Escuché un ruido fuerte que provenía del estudio y corrí a la habitación de mi padre con un feo presentimiento. Lo encontré tirado sobre el escritorio, al lado una lacónica nota, donde sólo había escrito una palabra: Perdonadme.

No conseguí derramar ni una lágrima. Mi madre ni siquiera pareció disgustada por la pérdida, es más, quizás para ella había sido una liberación.

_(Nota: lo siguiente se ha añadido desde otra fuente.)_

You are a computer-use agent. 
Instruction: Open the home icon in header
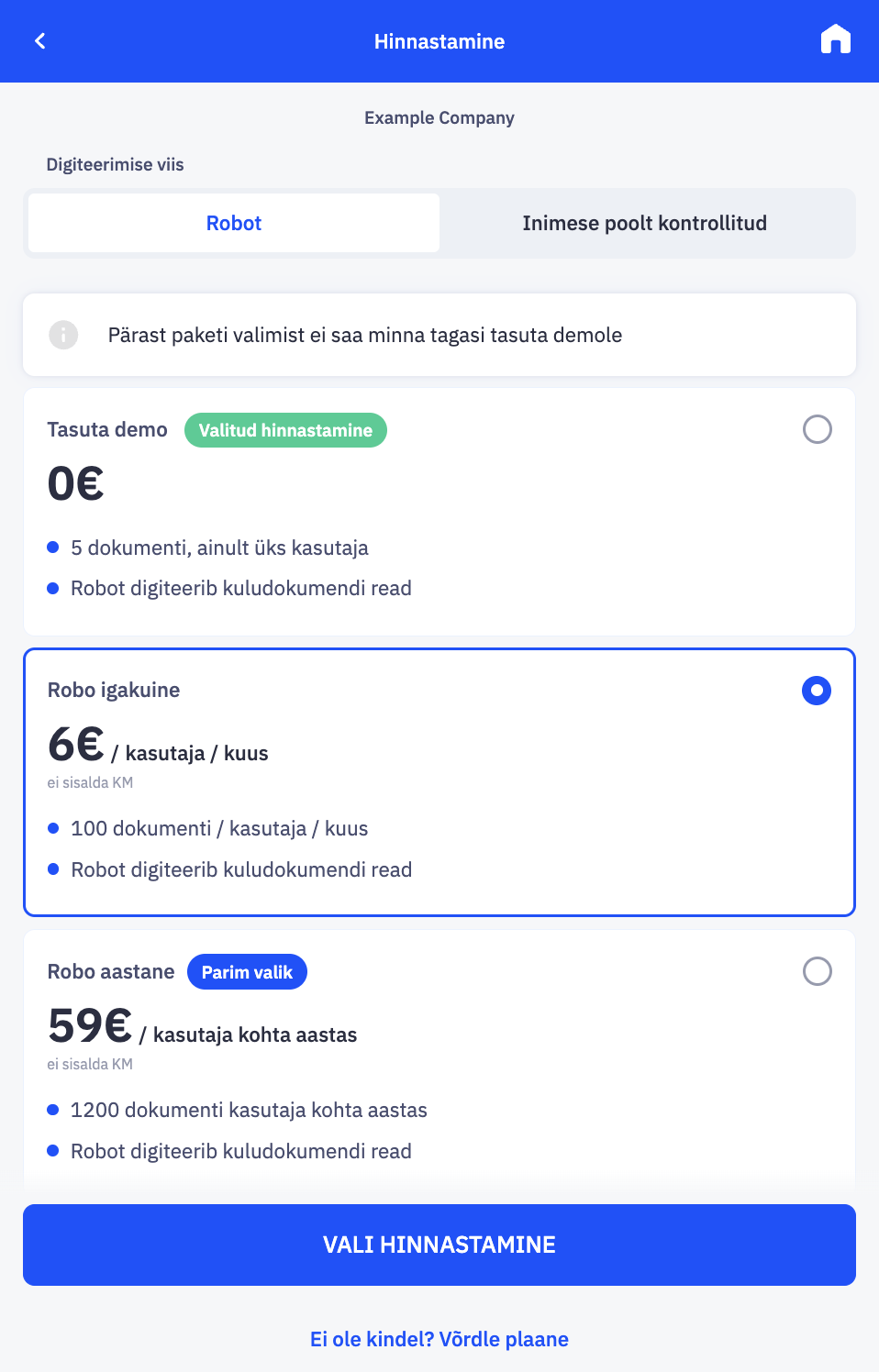click(835, 40)
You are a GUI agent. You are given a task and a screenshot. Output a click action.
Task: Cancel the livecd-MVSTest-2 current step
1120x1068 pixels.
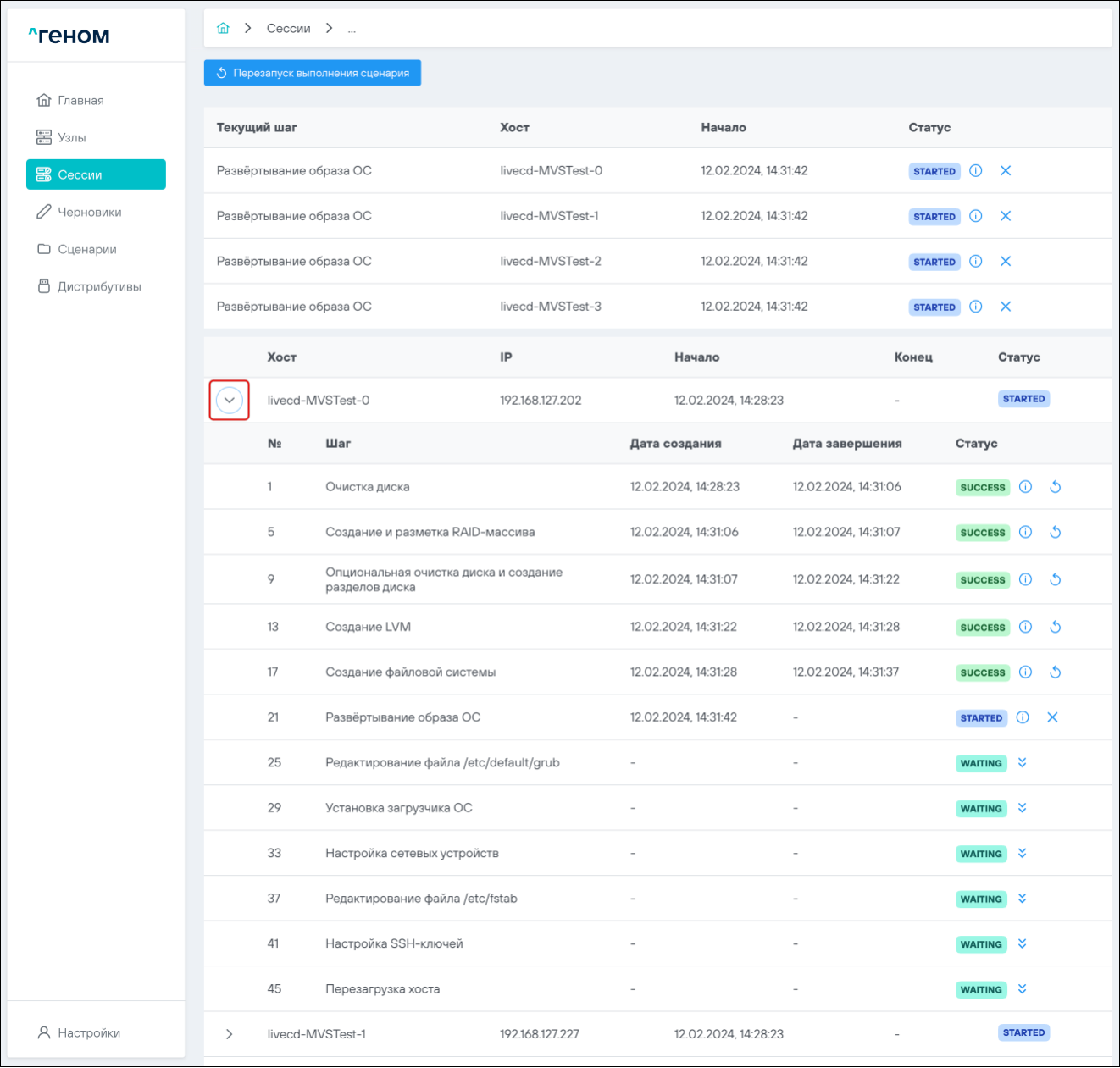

Sentía la necesidad de hablar con alguien que no fuese mi madre, con alguien que me comprendiese, y el único con quien podía hacerlo era con Stefano. Lo fui a ver a su estudio veterinario, en las afueras de Jesi, y sólo entre sus brazos conseguí dar rienda suelta a todas mis lágrimas.

He sufrido mucho estos últimos años, he visto demasiado mal a mi alrededor y me gustaría ponerle remedio ocupándome de un trabajo que sea útil a alguien y, al mismo tiempo, que me satisfaga personalmente. ¡Dame un consejo, te lo ruego!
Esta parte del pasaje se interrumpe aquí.